In England, Scots pines were used as landmarks for route-ways: planted along the boundaries of fields as well as along droving routes to guide farmers and their herds to markets. In Scotland, their forested form provides unique ecosystems for the rare and wondrous crossbill and a glorious unique biome for Highlands animals, as well as providing forested materials for trade and for human use.

The Scots pine has been deemed a vital construction material as the wood grows relatively quickly and its high resin content (that lovely, life-giving pine oil smell and sticky substance from the needles) means that the wood is slow to decay (think about this when you see the remains of a Christmas tree still littering gardens in March!).  The wood has been used in the making of ships: from masts to planking, while the resin from the sap of the tree was used to make pitch, to seal beer casks and the hulls of boats. Archaeologists have even found the hollowed out trunks of Scots pines used as drainage pipes.

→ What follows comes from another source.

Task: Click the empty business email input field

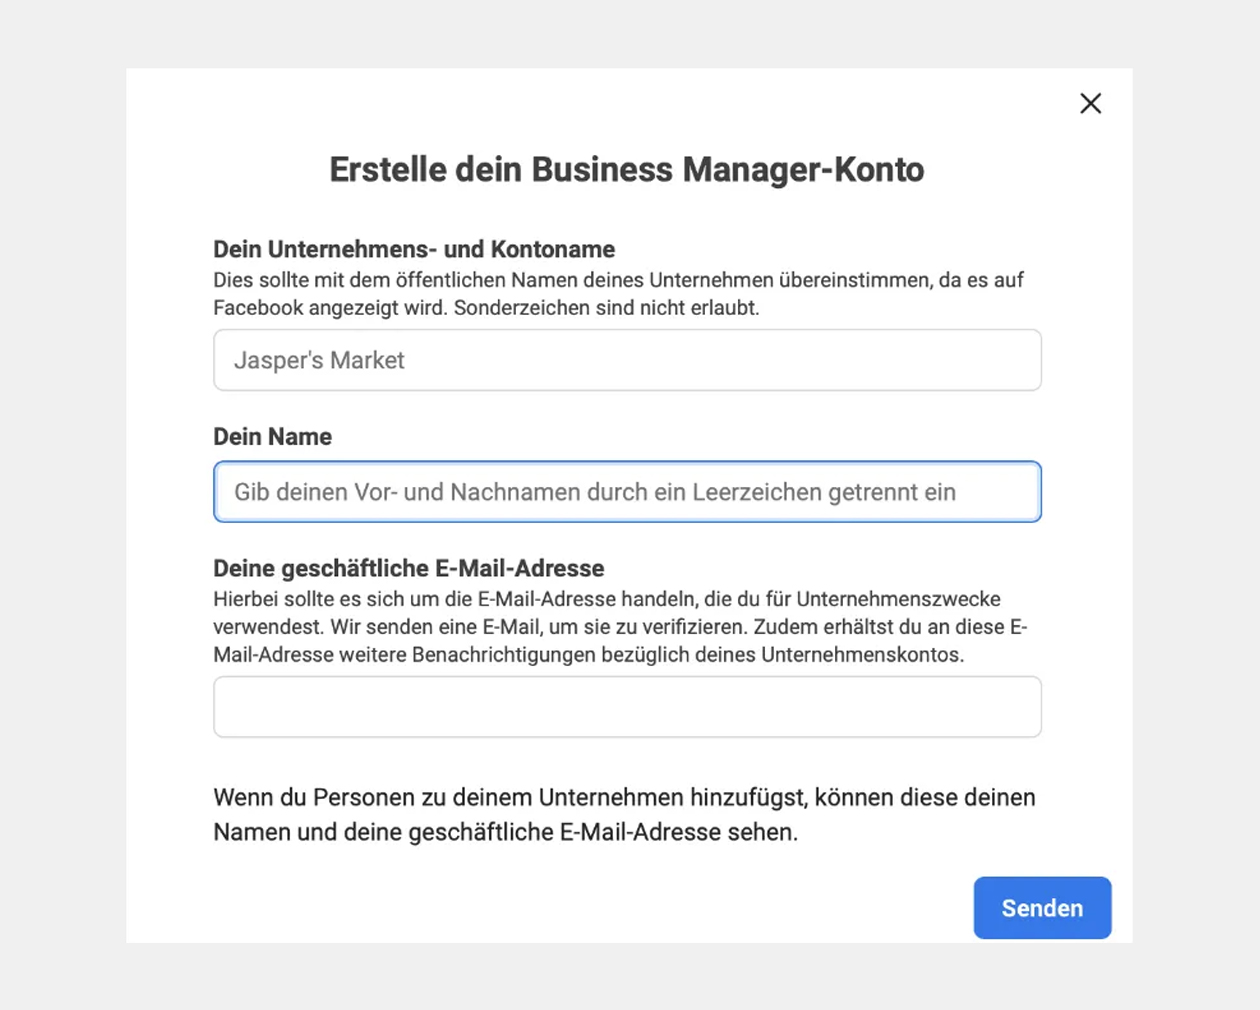Action: click(x=627, y=707)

The soft pulp of a pine is also used in paper production.

Medicinally, pine has been used to treat respiratory problems, used as an inhalant as well as an antiseptic or disinfectant (which is why so many household products retain the scent of pines today).  The smell of pine needles is also one that is attached to making people feel uplifted, ideal when the dark nights and wintery weather can lead to feelings of despondency and seasonal depression.

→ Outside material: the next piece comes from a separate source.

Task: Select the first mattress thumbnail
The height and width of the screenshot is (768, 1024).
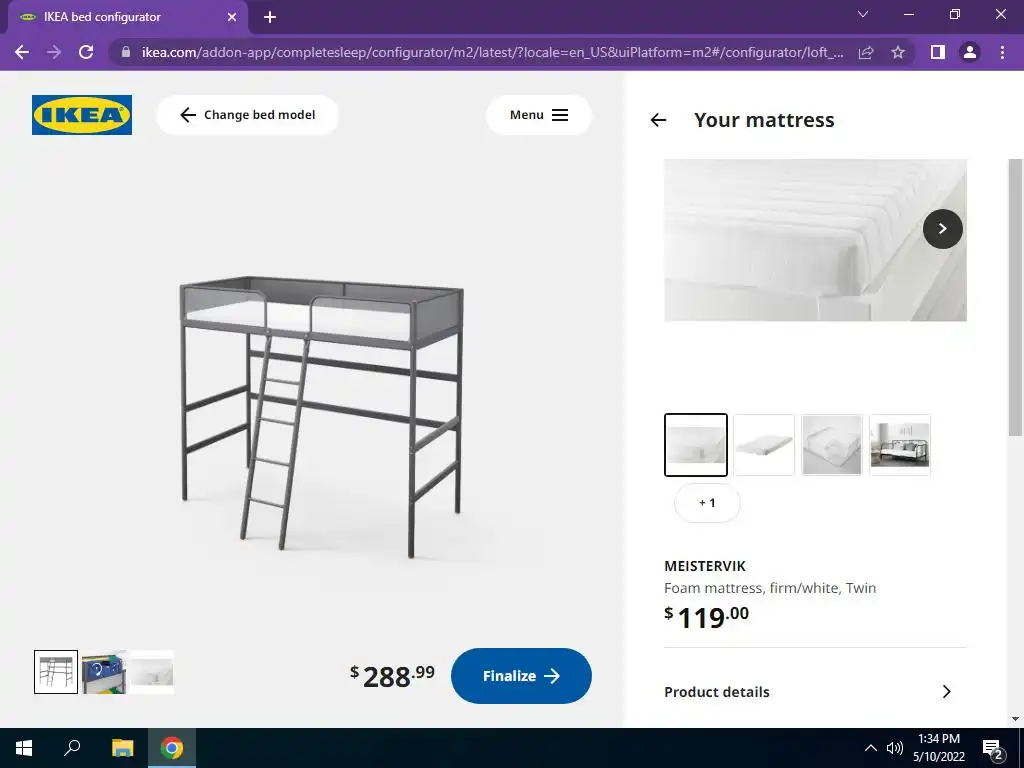Action: (696, 445)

While there are now many kinds of pine tree to bring into the home (some with bold claims of non-drop needles, or plastic varieties, which all, still somehow manage to drop their needles), it is important to think about how your pine tree might be of use beyond Christmas. If you have a garden and some space, you can of course think about buying a live tree, potting it on (not necessarily planting it out), and having it outside to enrich the local wildlife.  If you prefer a cut tree, there are still uses for the tree after the 12 days of Christmas is up. The tradition of the Yule Log is still retained in parts of this country and northern Europe where the pine tree is left to season and burnt the following winter to provide a warming source of light and heat. The smell of a pine burning also gives added pine aroma to a room.  The pine needles, once dried, can be used by gardeners wishing to make their soil more acidic – or ericaceous – by mixing them into compost or loamy soil when planting up blueberries in the early spring for summer home-grown berry consumption.

So hang the lights high, marvel at the enriching wonder of a Scots pine and its relative the festive Christmas tree, and wishing all readers a peaceful and loving Christmas and a hope-filled and tree-enriched 2019.

FACTFILE: The Scots Pine

Latin / Gallic name: Pinus sylvestris/ Guibhas.

Appearance: Up to 80 years of age, it is conical in shape, resembling popular drawings of Christmas trees. Blueish-green pine needles flank its branches that are thin as they rise up the tree, and its trunk is a reddish-brown, solid wood. Mature specimens have tall trunks that lead to a canopy of needle cover (see the Scots Pine in Beeston Parish Churchyard).

Uses: Annual Winter festivities see the most popular celebration of the Scots pine or conifer/fir trees as ‘the Christmas tree’ being brought into homes and work-places and dressed in lights and decorations.  This continues of the ritual of celebrating the winter months by bringing in a tree and the lighting of a fire, symbolic of warmth (the yule log) and eternal hope given by the light in the extended dark nights of winter.

The Scots pine is a useful timber for making paper and the resin has antibacterial and disinfecting medicinal properties and has an uplifting smell.

Dr JN.

References:
Edlin, H.L (1973) Collins Guide to Tree Planting and Cultivation.  Gardeners’ Book Club.
Martynoya, F (2011) A Handbook of Scotland’s Trees. Saraband Books.
Nunnally, T(2004). The Fir Tree. From Fairy Tales by Hans Christian Andersen. Penguin Classics.